_KETENTUAN TUGAS_
(a) Menurut tulisan tentang khilafah dan Pancasila, berapa lama Islam sebagai landasan konstitusi mampu bertahan?
(b) Teruskan tulisan tentang khilafah dan Pancasila, mulai setelah kalimat terakhirnya.

Ppengamat politik Islam dan demokrasi Dr. Muhammad Najib/RMOL
JUDUL di atas sengaja dipilih sekedar untuk menarik perhatian pembaca, mengingat istilah "Khilafah Islamiah" dan "Khilafah Pancasila" merupakan dua istilah yang layak disandingkan, akan tetapi bukan untuk ditandingkan.
Islam sebagai landasan konstitusi sekaligus landasan spiritual dan moral dalam bernegara ternyata terlalu modern di zamannya, sehingga hanya mampu bertahan selama 28 tahun (632 M-660 M) ditandai dengan empat khalifah setelah ditinggal Rasulullah yang dikenal sebagai Khalifahu Rasyidin (Khalifah yang lurus).
Setelah era Khalifahu Rasyidin model pemerintah demokratis yang berbasis pada prinsip Syura atau musyawarah yang dirintis oleh Rasulullah diganti dengan model kerajaan yang saat itu digunakan oleh bangsa Romawi dan bangsa Parsi.
Menurut Dekan FISIP Universitas Islam Negri Jakarta (UIN) Syarif Hidayatullah, Prof. Dr. Ali Muhanif, stilah "khilafah" dimaknai sebagai "kepemimpinan" yang bersifat universal. Dalam kontek bernegara modern, ia bisa berbentuk republik atau kerajaan, dapat berbentuk presidensiel atau parlementer.
Indonesia ternyata mengalami hal serupa, karena Pancasila sebagai landasan ideologis sekaligus landasan konstitusional bagi bangsa Indonesia yang didisain oleh para pendirinya sebagai negara modern, ternyata sampai sekarang belum difahami oleh sebagian besar rakyatnya, terlihat dari belum munculnya budaya modern dalam menyikapi berbagai persoalan bangsa dan negara belakangan ini.
Tulisan-tulisan Nur Cholish Majid terkait tema ini yang dihimpun dalam buku dengan judul: Islam Keindonesiaan dan Kemodernan, tampaknya masih relevan untuk dikaji dan direnungkan sampai sekarang.

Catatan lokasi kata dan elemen
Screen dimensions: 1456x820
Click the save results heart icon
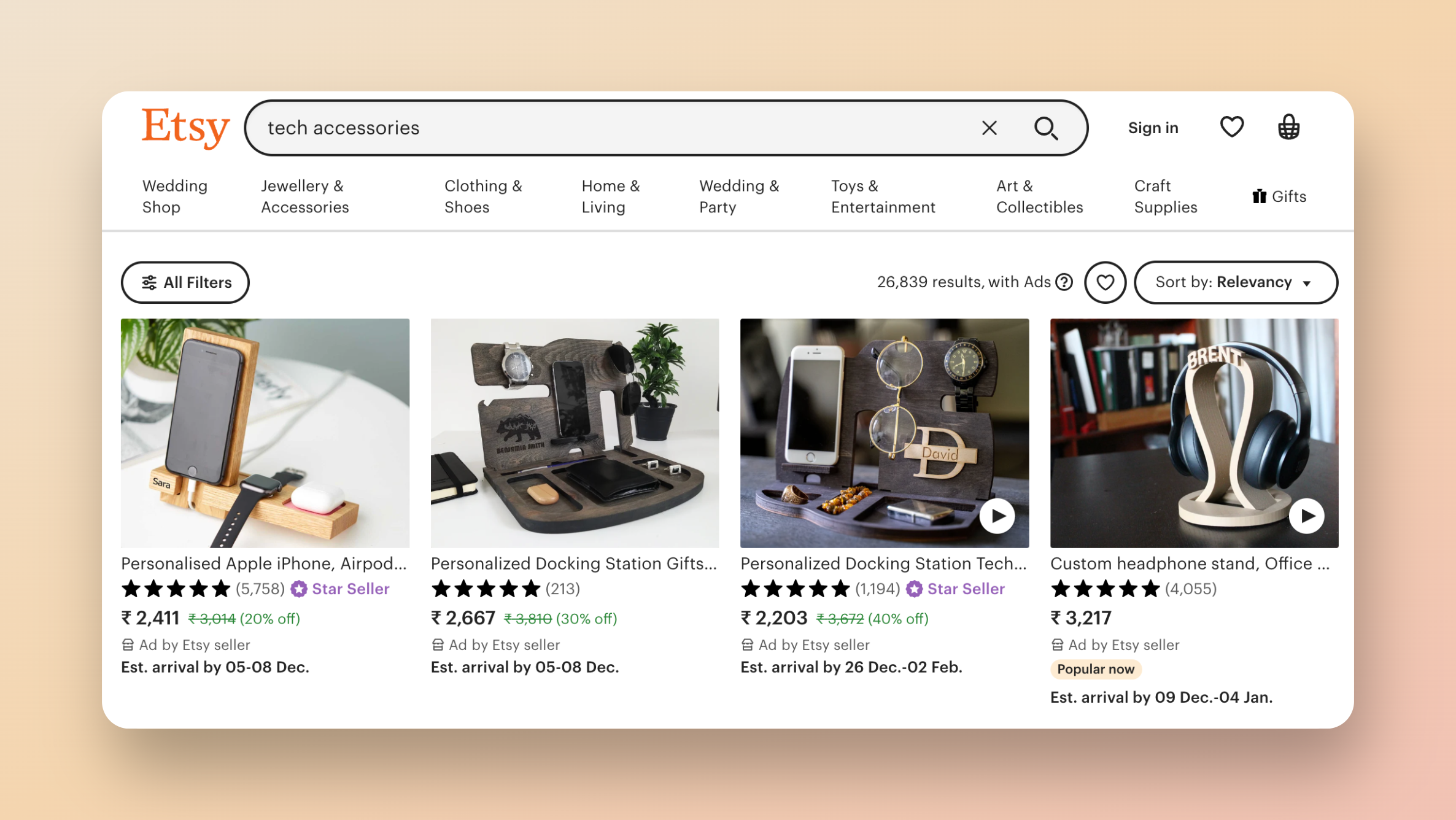click(1105, 282)
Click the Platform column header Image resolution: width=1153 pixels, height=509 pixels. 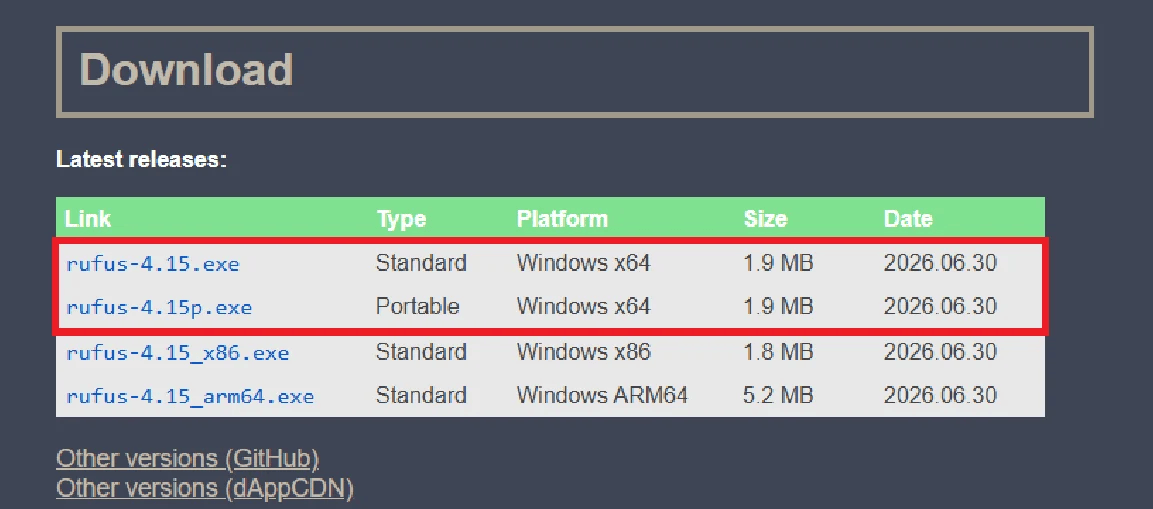tap(563, 218)
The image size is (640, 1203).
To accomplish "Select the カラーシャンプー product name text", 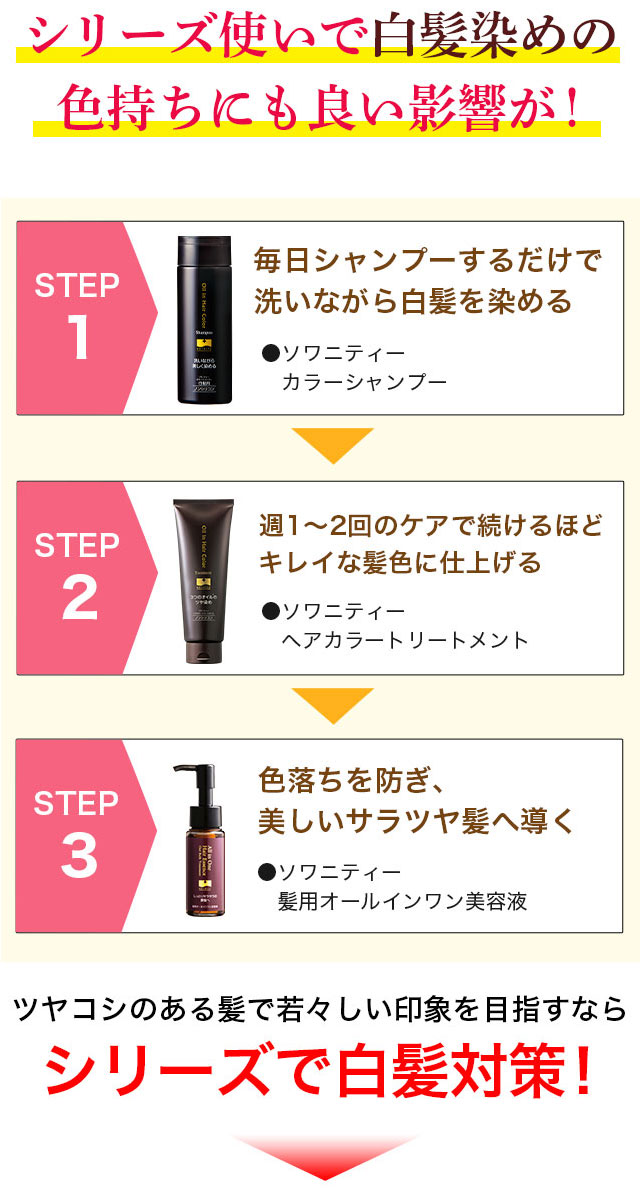I will coord(364,381).
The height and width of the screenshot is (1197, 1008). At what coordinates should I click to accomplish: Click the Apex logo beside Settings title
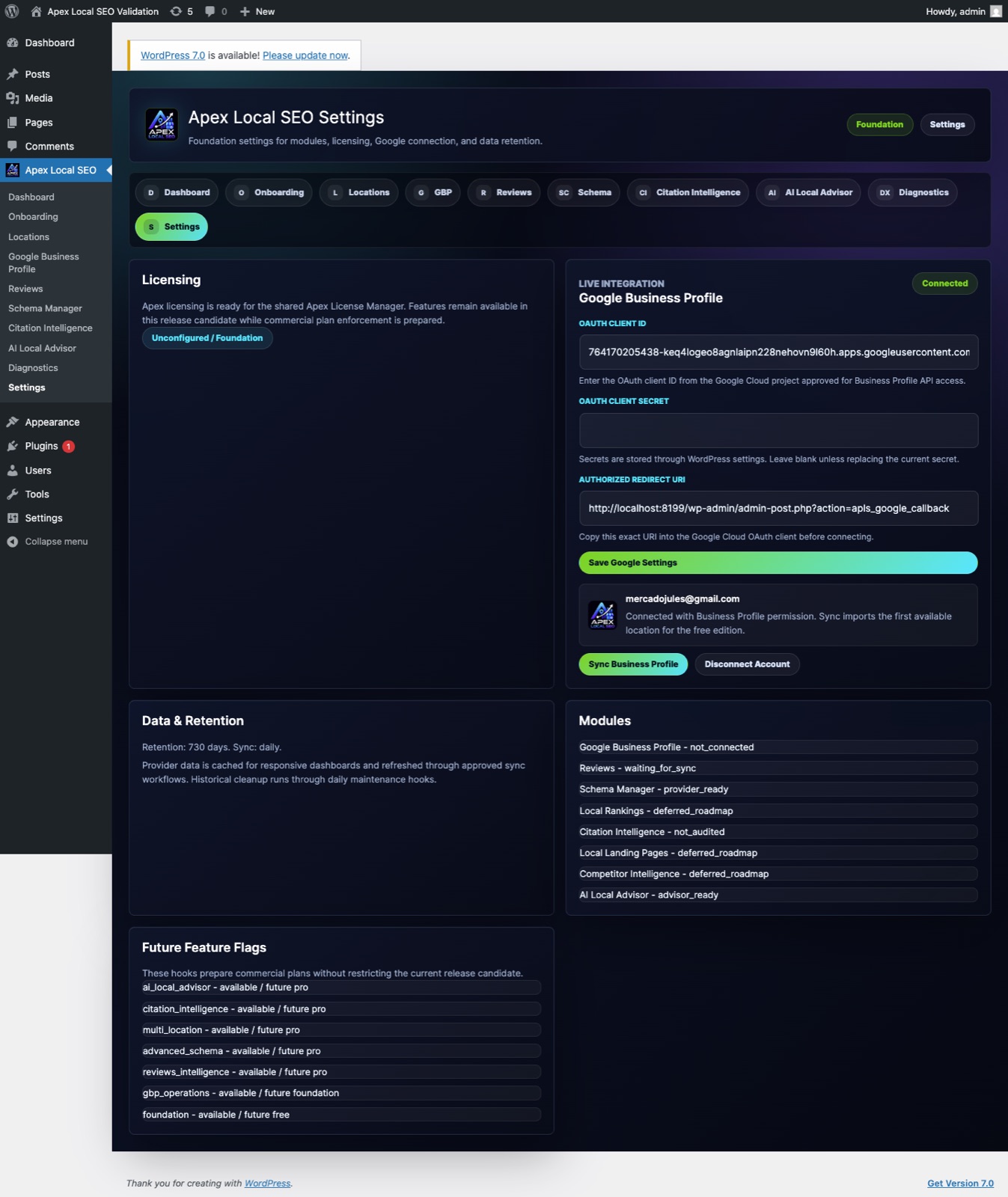tap(162, 124)
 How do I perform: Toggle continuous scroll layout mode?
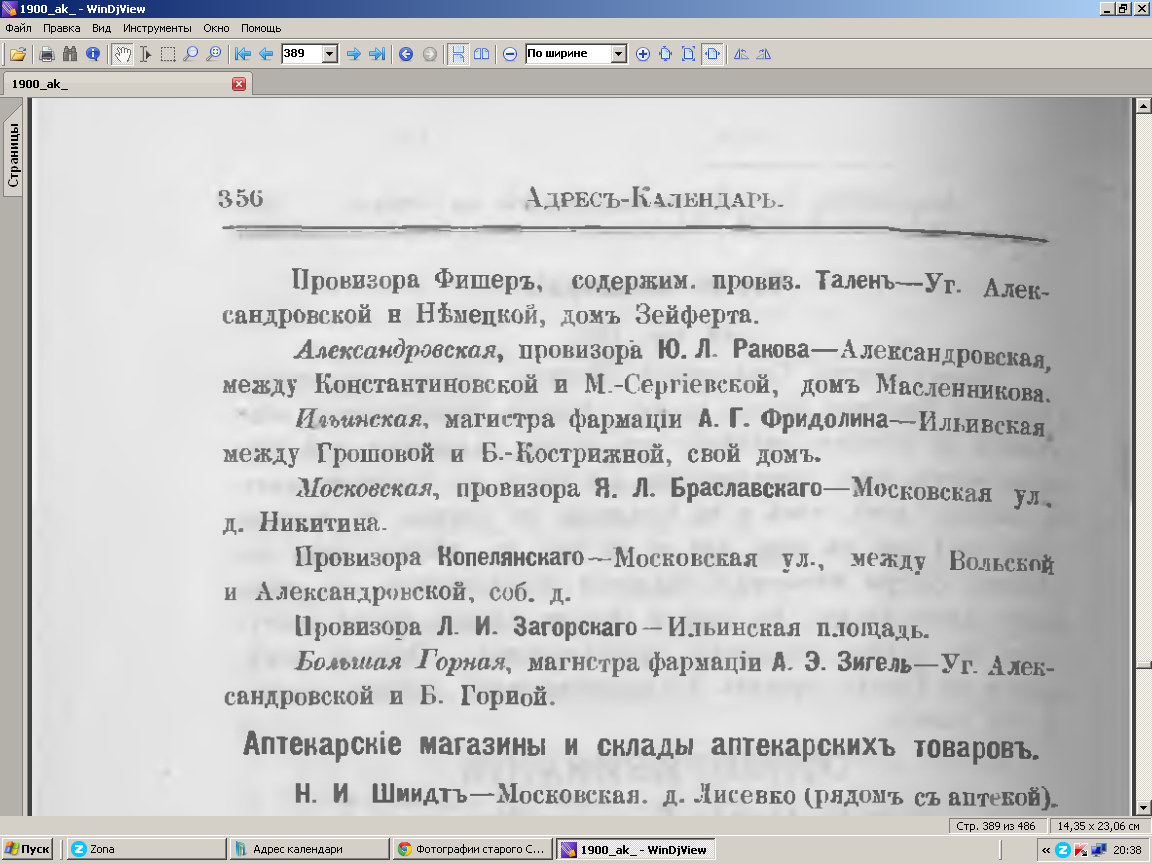pos(457,54)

_JAWABAN TIAP TUGAS_
(a) Selama 28 tahun, yaitu dari 632 M sampai 660 M.

(b)
Menurut Cak Nur panggilan akrabnya, negara Republik Indonesia yang dibangun di atas fondasi Pancasila, mirip dengan negara Madinah yang dibangun Rasulullah bersama tokoh-tokoh Yahudi, Nasrani, dan penganut kepercayaan lokal. Karena gagasan dan keluhuran akhlaknya, mereka kemudian mendaulat Muhammad bin Abdullah menjadi pemimpinnya.
Saya menduga persoalan kita saat ini, bukan terletak pada pemahaman yang keliru akan perspektif ideologis maupun historis, akan tetapi munculnya fenomena agama yang hanya dijadikan bungkus untuk mendapatkan dukungan politik baik untuk terkait dengan kepentingan pribadi maupun kelompok dalam perebutan kekuasaan.
Fakta ini terlihat nyata pada maraknya penggunaan narasi Islam baik yang merujuk pada Al Qur'an maupun Khadist atau Sunnah di dunia politik, khususnya menjelang Pileg, Pilpres, dan Pilkada.
Bukti lain dapat dilihat pada fakta, meskipun kini negara membuka ruang selebar-lebarnya untuk mengembangkan ekonomi Syariah atau ekonomi berbasis Syar'i yang ditandai dengan berdirinya Bank Syariah Indonesia (BSI) dan dukungan negara terhadap operasi Badan Wakaf, ternyata tidak mendapatkan sambutan antusias baik dari para pelaku usaha muslim, ulama, maupun ormas Islam.
Karena itu sebagai bangsa Indonesia sudah selayaknya kita bersyukur sekaligus berterimakasih kepada para
founding faders yang telah berhasil merumuskan fondasi kehidupan berbangsa dan bernegara yang bukan saja sejalan dengan semangat kemodernan, akan tetapi sejalan dengan semangat ke-Islaman sebagaimana dicontohkan Rasulullah.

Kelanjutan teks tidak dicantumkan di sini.